- The task
Leave every picture out, and write out the remaining entries exactly.

- Entries shown
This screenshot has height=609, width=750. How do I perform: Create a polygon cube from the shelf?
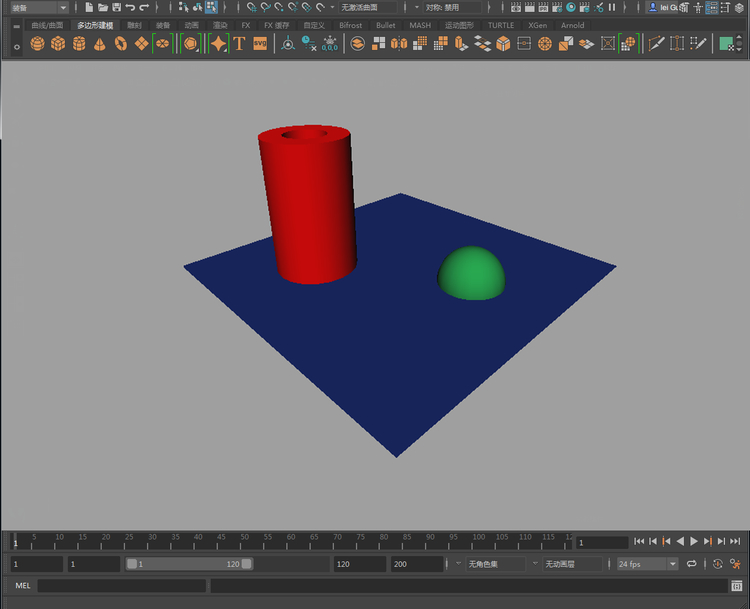coord(58,44)
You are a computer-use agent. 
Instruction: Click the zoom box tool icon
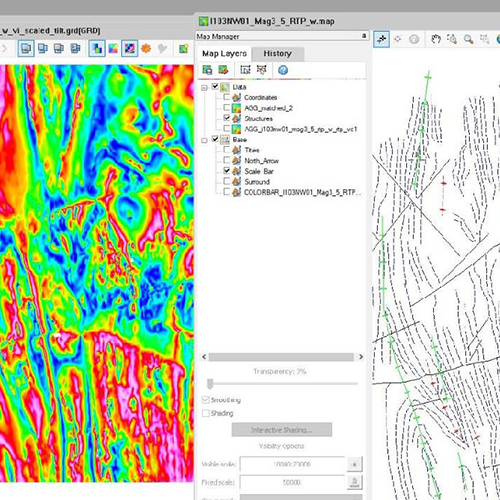click(x=452, y=39)
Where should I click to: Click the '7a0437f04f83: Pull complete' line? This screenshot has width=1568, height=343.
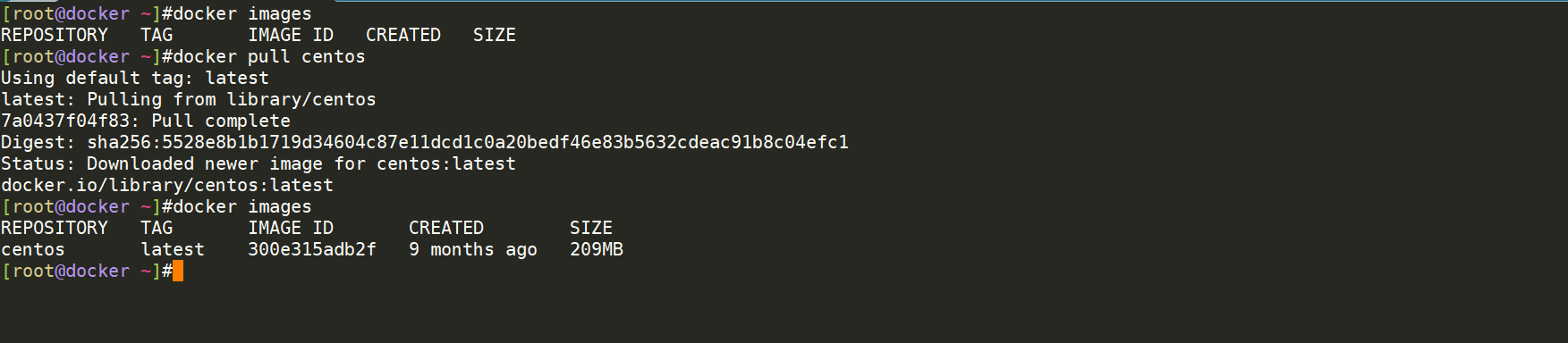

- Answer to the exercise
This screenshot has height=609, width=750. How do I perform: Create a polygon cube from the shelf?
coord(58,44)
You are a computer-use agent. 
Instruction: Click the zoom box tool icon
click(x=452, y=39)
Where should I click to: Click the '7a0437f04f83: Pull complete' line? This screenshot has width=1568, height=343.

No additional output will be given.